Lo cuenta CoinDesk a partir de datos de mercado y de varios paneles de análisis on-chain. La idea es sencilla de explicar y un poco más enrevesada de interpretar. Vamos por partes.
Qué está pasando en el mercado de derivados de bitcoin
Para entender la noticia hay que aclarar dos términos. El primero es ballena: en cripto se llama así a las direcciones o entidades que controlan grandes cantidades de un activo, normalmente más de 1.000 bitcoins. El segundo es el funding rate, una tasa que se paga cada pocas horas en los contratos de futuros perpetuos y que sirve para que el precio del derivado no se aleje demasiado del precio al contado.
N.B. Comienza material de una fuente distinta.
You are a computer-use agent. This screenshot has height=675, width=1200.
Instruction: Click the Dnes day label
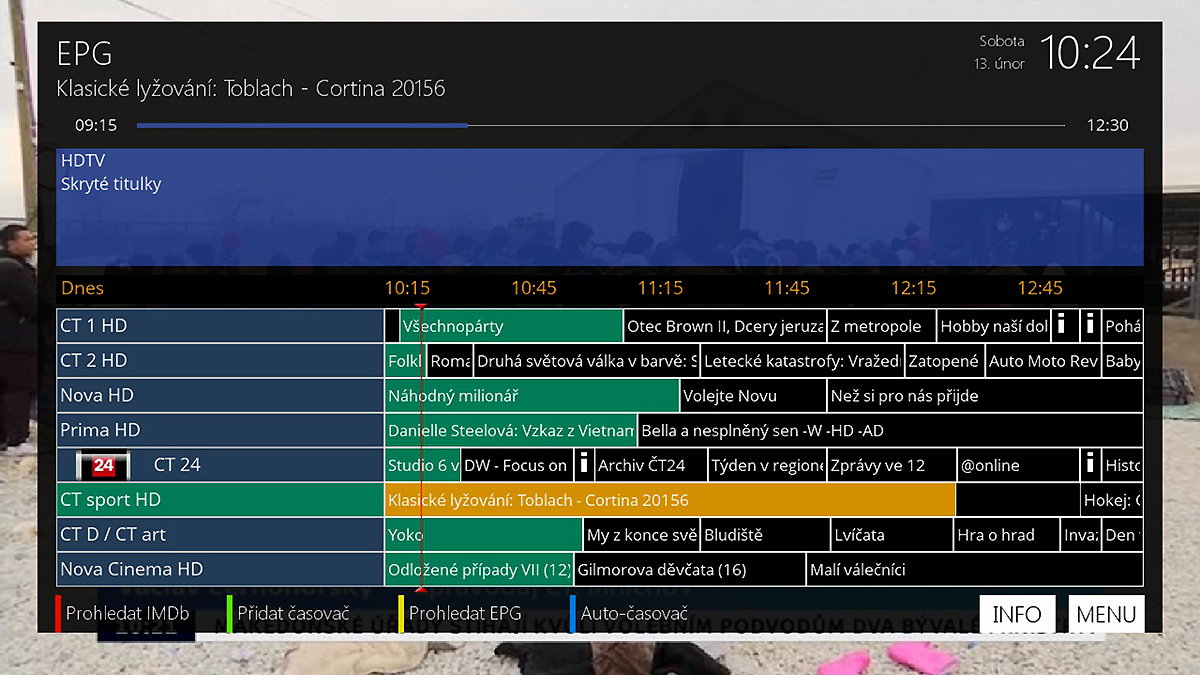[82, 288]
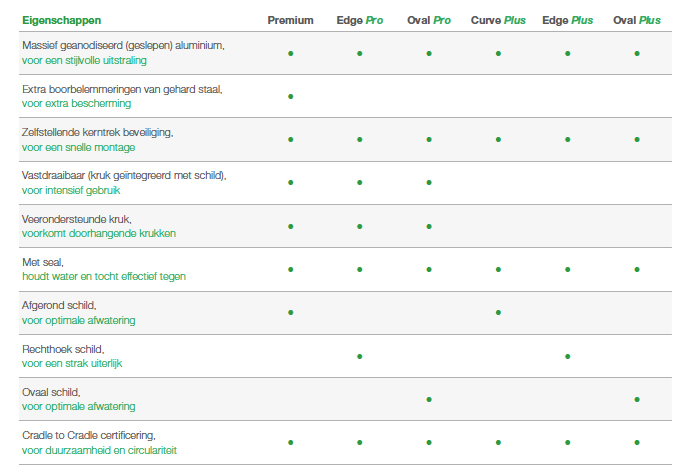Click the Curve Plus column header
This screenshot has width=686, height=474.
[497, 21]
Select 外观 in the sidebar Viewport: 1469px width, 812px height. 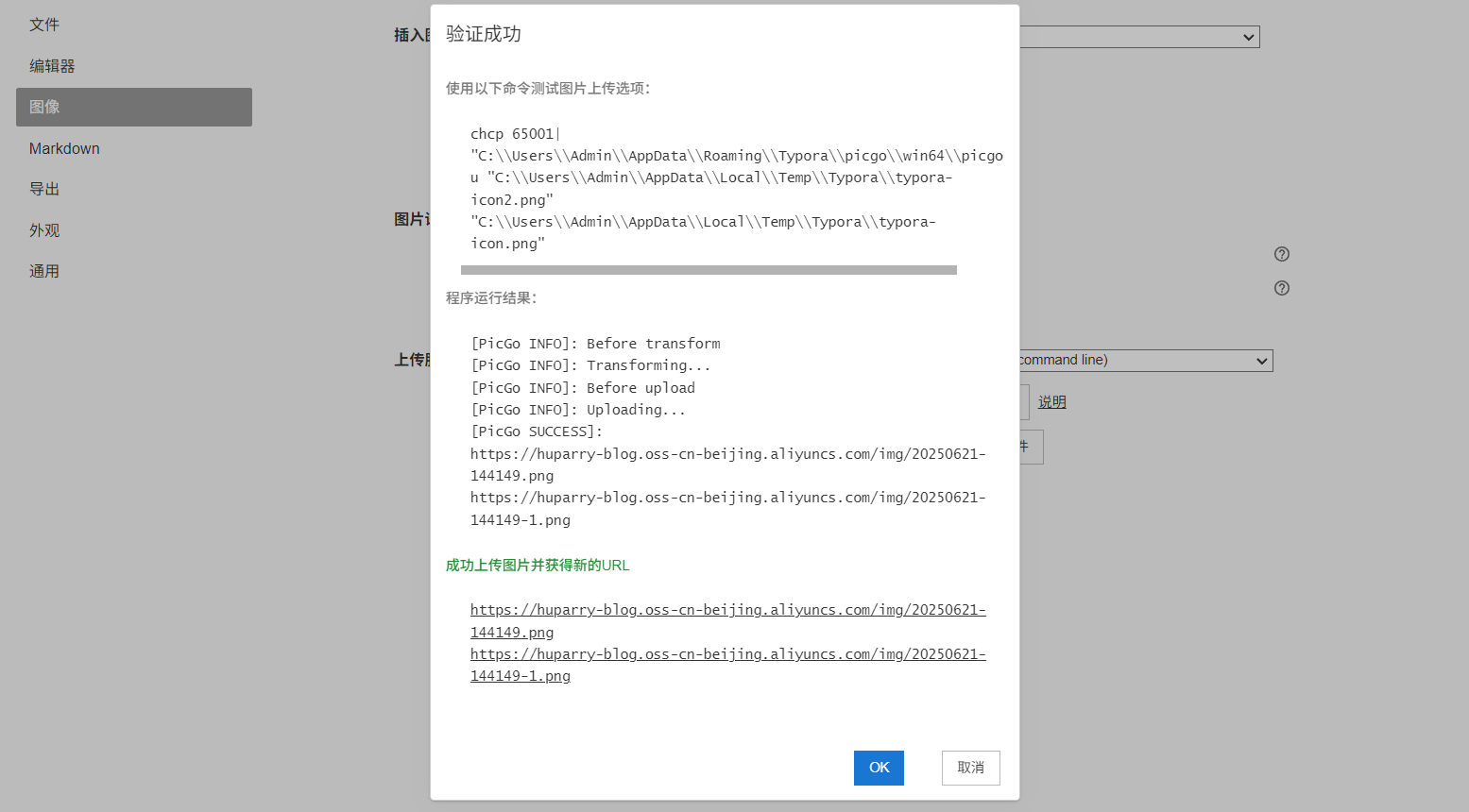[x=44, y=230]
Cuando el funding es positivo, los que están largos pagan a los que están cortos. Cuando es negativo, los cortos pagan a los largos.
Ahora mismo el funding lleva semanas en negativo, lo que indica que el grueso del mercado especulativo está apostando a una caída del precio. Las ballenas, sin embargo, hacen lo contrario: abren largos y cobran ese funding mientras esperan a que la tendencia se gire. Dicho de otro modo, están pagadas por mantener una posición que va contra el sentimiento dominante.
Los datos del agregador de información on-chain Coinglass reflejan tasas de funding negativas en los principales exchanges de derivados, con Binance y Bybit marcando lecturas especialmente pronunciadas durante la última semana. En paralelo, varios paneles de análisis muestran un aumento de las posiciones netas largas en las direcciones más grandes.
Por qué importa esta divergencia para el inversor medio
Aquí entra la parte que afecta al lector que no opera futuros ni mira gráficos cada hora. Cuando el dinero grande compra mientras el dinero pequeño vende, el mercado suele moverse al final hacia el lado del dinero grande. No es una ley física, pero es un patrón observado en varios ciclos de bitcoin.
La lógica es la siguiente. Los traders minoristas que están cortos con apalancamiento necesitan que el precio caiga para ganar dinero. Si el precio sube en lugar de caer, esas posiciones cortas se cierran a la fuerza, en lo que el sector llama liquidaciones. Y cuando se liquidan miles de cortos a la vez, el propio cierre genera más compras y empuja el precio aún más arriba. Es el mecanismo que estuvo detrás de varios rallies relámpago de bitcoin en los últimos años.
Por ponerlo en contexto: el bitcoin cotiza estos días en una franja relativamente estrecha tras un primer trimestre movido. Si el patrón se confirma, el detonante de un movimiento brusco no vendría de una noticia macro sino de la propia mecánica del mercado de derivados.

Una lectura prudente: precedentes, riesgos y qué vigilar
Conviene templar el entusiasmo. La señal de ballenas largas con funding negativo ha precedido subidas en episodios concretos —en el rebote desde los mínimos de finales de 2022, tras el colapso de FTX, o en algunos tramos de 2024 antes del último halving (la reducción a la mitad de las nuevas monedas que reciben los mineros, que se produjo en abril de 2024)—, pero no funciona como un reloj. Hay periodos en los que el funding ha permanecido negativo durante semanas y el precio ha seguido lateral o incluso ha cedido terreno.
El riesgo principal está en confundir movimiento de ballenas con certeza. Las direcciones grandes también se equivocan, y a veces lo que parece una apuesta direccional es en realidad una cobertura sobre otra posición que no vemos. Tampoco conviene olvidar que una parte del flujo institucional de los últimos dos años ha venido por la vía de los ETFs al contado registrados ante la SEC, donde la dinámica de compra es muy distinta a la de los futuros perpetuos.
Lo que sí se puede vigilar a partir de aquí son tres cosas:
- Si el funding pasa de negativo a positivo en pocos días, suele ser señal de que el sentimiento se ha girado.
- Si las ballenas reducen sus largos sin que el precio haya subido, indicaría que han perdido convicción.
- Si los flujos a los ETFs en Estados Unidos vuelven a ser positivos varios días seguidos, sumaría presión compradora estructural.
Para el ahorrador que mira bitcoin desde fuera, la lectura útil no es entrar o salir hoy mismo, sino entender que el mercado está en una de esas fases en las que el sentimiento general y el comportamiento del dinero grande van por caminos opuestos. Esas fases rara vez se resuelven con calma.